=== Begin Enclosure ===
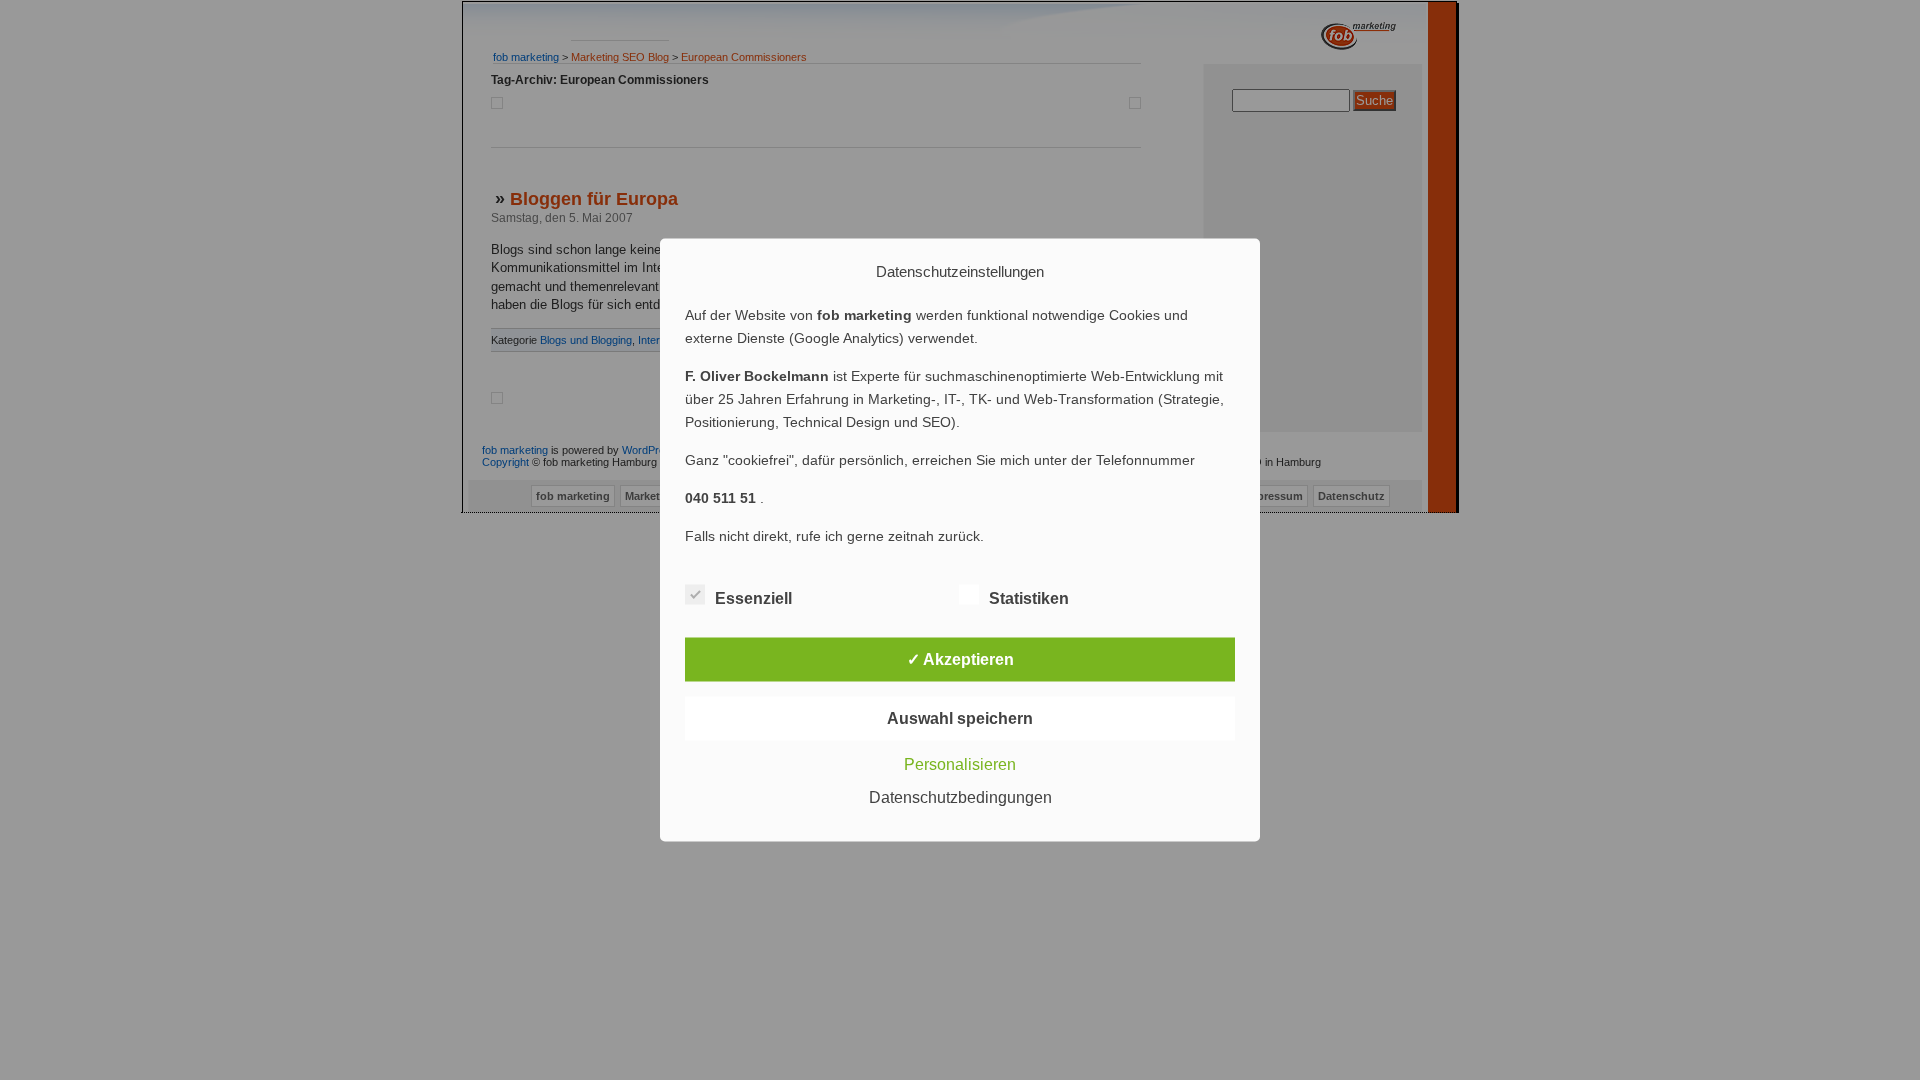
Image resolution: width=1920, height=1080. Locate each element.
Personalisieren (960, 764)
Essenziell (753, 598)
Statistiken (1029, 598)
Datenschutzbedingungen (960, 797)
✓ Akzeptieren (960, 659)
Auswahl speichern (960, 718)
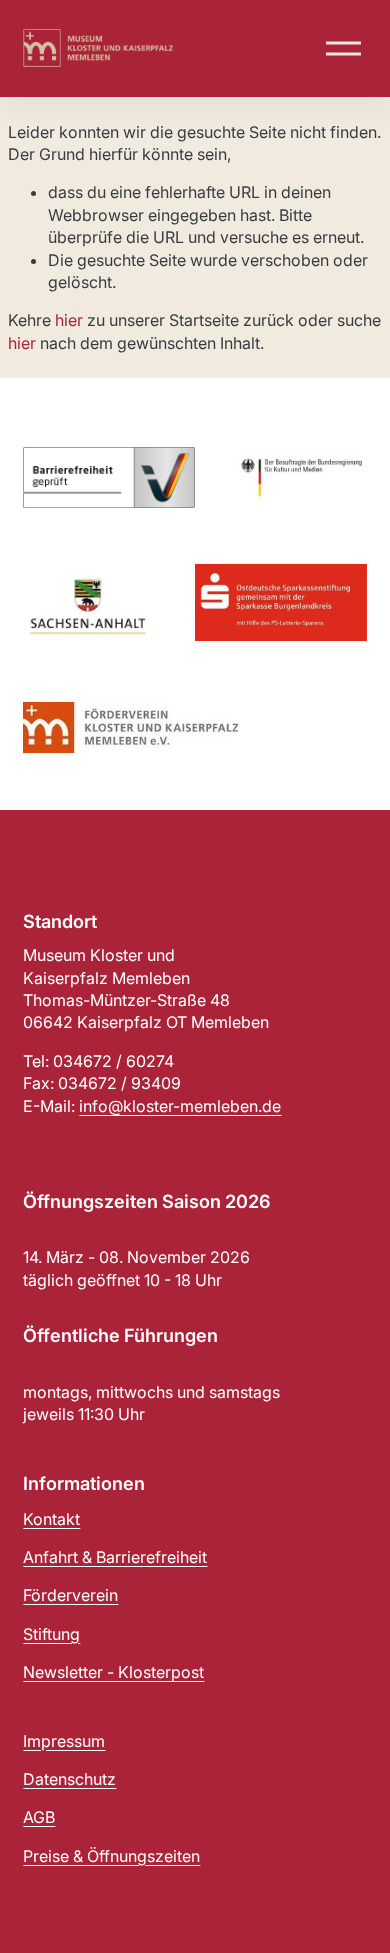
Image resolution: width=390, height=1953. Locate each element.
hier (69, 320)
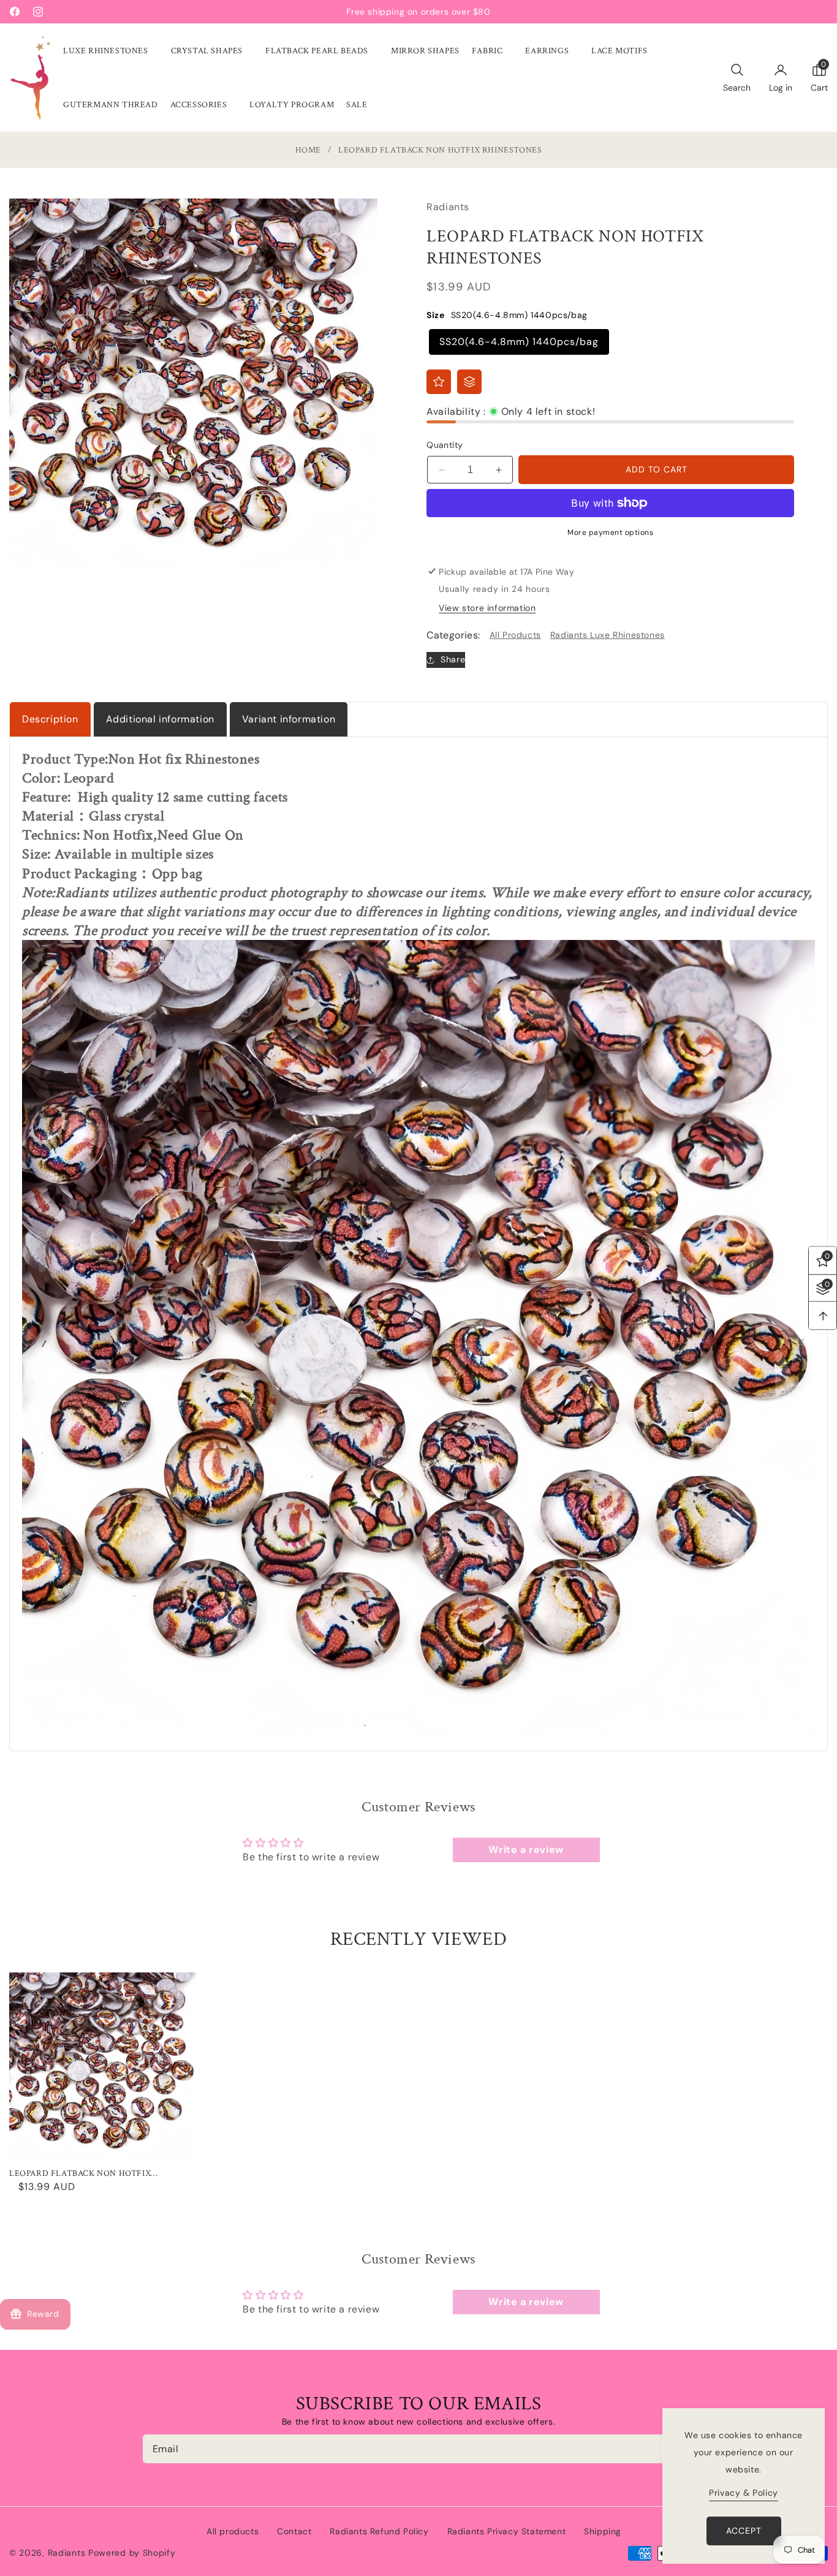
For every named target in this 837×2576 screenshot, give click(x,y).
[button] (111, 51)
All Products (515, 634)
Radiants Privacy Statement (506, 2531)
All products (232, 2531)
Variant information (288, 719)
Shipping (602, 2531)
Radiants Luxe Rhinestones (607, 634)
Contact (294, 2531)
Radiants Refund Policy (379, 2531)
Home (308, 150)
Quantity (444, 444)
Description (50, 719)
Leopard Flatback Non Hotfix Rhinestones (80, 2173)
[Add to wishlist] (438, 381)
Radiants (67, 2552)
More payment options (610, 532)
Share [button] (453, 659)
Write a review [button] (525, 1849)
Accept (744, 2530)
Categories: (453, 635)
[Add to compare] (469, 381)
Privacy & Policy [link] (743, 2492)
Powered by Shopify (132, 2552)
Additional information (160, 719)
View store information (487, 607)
=== End Enclosure ===
Problem statement: Retype only the lines running from the line with "Additional information (160, 719)" to the end of the listing, including both of those lines.

Answer box:
Additional information (160, 719)
View store information (487, 607)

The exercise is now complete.